By Meg Crane
This past summer, someone I know made a terribly rude comment about how women shelters shouldn’t be open to women who leave the same partner multiple times because the women just don’t learn.
I was astounded.
Our argument escalated to screaming and swearing within a matter of seconds.
“I can’t believe someone I’m related to is so ignorant and uneducated,” I yelled before walking out of his house.
“Aren’t you an activist, or something? Shouldn’t you be educating me?” he yelled back.
I don’t claim the label of “activist,” but still, when I got a half block away it hit me. He was totally, completely, 100 per cent right.
I turned back.
He was on his computer researching the subject. And he felt like shit about what he said.
Ever since I’ve been making more of an effort to treat people who doesn’t know much about a subject with respect and gently educate them. And I wish other people would do the same.
I’m eager to learn more to stop myself from saying and doing ignorant things, but the way many activists and advocates treat me I’d rather not be associated with them or have to spend time around them. And when they rudely correct me I get defensive instead of being able to learn.

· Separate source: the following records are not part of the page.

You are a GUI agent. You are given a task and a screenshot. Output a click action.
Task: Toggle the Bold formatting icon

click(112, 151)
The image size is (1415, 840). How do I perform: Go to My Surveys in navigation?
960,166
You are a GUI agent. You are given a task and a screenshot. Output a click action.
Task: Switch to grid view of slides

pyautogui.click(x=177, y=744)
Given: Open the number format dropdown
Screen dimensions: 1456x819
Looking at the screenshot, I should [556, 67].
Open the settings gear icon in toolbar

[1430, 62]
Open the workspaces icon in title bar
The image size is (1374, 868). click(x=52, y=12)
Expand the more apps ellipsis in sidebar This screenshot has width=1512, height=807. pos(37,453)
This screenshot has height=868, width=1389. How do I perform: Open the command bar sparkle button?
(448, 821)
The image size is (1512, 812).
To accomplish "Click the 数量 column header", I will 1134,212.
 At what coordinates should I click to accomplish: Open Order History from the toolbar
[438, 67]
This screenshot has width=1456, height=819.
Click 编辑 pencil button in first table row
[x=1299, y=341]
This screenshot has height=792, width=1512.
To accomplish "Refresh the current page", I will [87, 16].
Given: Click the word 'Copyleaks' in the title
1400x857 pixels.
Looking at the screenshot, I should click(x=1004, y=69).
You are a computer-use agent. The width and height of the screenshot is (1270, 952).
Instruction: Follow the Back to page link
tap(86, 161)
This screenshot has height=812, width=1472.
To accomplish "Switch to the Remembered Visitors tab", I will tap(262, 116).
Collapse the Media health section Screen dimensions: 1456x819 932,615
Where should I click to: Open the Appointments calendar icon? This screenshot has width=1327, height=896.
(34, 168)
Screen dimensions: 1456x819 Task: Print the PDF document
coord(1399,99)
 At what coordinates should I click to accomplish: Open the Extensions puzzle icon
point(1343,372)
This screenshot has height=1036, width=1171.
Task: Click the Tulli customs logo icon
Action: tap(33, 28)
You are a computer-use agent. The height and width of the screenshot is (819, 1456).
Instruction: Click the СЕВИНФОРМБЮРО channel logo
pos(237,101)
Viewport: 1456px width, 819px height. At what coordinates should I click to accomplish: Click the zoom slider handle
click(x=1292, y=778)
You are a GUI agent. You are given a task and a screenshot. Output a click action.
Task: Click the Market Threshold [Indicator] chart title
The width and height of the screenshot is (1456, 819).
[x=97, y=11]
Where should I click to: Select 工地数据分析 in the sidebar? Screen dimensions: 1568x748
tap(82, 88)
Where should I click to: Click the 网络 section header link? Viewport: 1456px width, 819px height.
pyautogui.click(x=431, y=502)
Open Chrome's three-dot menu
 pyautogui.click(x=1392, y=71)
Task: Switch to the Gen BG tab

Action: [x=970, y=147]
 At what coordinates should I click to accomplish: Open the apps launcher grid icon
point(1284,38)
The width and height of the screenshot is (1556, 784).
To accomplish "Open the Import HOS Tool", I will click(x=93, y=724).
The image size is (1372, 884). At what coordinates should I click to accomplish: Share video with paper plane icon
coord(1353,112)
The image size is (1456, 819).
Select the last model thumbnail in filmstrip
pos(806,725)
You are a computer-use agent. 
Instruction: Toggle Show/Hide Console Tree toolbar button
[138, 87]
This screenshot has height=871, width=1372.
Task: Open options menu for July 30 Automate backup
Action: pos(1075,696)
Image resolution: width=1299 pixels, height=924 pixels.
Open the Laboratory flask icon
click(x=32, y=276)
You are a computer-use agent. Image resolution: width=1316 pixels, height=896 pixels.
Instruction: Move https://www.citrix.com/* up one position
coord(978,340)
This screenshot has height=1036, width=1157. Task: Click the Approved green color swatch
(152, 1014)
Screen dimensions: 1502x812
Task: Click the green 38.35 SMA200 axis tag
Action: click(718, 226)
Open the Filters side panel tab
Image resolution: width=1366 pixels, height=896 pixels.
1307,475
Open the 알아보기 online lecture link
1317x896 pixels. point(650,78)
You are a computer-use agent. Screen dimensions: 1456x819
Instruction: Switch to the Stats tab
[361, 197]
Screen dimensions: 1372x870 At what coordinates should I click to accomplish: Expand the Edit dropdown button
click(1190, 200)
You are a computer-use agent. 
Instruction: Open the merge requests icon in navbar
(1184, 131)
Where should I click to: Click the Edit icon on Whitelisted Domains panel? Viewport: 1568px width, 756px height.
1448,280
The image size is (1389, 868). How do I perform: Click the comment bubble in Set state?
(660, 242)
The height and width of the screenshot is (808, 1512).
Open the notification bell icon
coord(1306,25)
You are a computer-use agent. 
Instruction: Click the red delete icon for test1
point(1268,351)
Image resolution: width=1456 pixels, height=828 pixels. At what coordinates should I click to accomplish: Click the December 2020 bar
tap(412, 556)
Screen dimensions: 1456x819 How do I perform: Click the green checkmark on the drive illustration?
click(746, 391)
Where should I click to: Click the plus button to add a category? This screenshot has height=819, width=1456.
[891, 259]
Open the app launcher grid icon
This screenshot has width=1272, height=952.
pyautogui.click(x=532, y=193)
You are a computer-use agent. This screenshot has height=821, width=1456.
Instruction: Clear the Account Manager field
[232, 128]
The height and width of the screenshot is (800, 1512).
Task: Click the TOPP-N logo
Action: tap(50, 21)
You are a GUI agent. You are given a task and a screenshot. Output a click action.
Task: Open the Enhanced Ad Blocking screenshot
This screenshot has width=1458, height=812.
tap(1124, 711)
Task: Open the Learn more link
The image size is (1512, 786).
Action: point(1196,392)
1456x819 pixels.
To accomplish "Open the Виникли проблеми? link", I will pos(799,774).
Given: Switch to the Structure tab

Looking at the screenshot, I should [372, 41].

At the same time, I don’t know everything. Including what sorts of important things I don’t know. And between work and school and family and friends, it’s hard to find a lot of time for extracurricular reading.
❤❤❤Tips for educating respectfully❤❤❤
❤Remember it’s okay everyone isn’t educated about everything. I hear people say, “It’s not my job to educate people,” but really, it sort of is. Someone taught you. Or encouraged you to educate yourself. You weren’t born knowing about transphobia or ageism, nor were most other people. Pay it forward.
❤Throw out words like, “obviously” and “of course.” Especially online those words highlight that you’re going out of your way to be an asshole.
❤Don’t talk shit about uneducated people to others. Especially to other people who might not know everything (so, like, everyone). Making people feel self-conscious, stupid and afraid to ask questions is not OK.
❤If you get tired of telling people the same things over and over again, why not make a zine about the issue to hand to people? It could be a fun project to do with friends. And Cockroach zine would be happy to help you distribute it!
❤Remember there’s a lot of things you’re ignorant about and don’t even know. How do you want people to treat you? Think about that before even opening your mouth.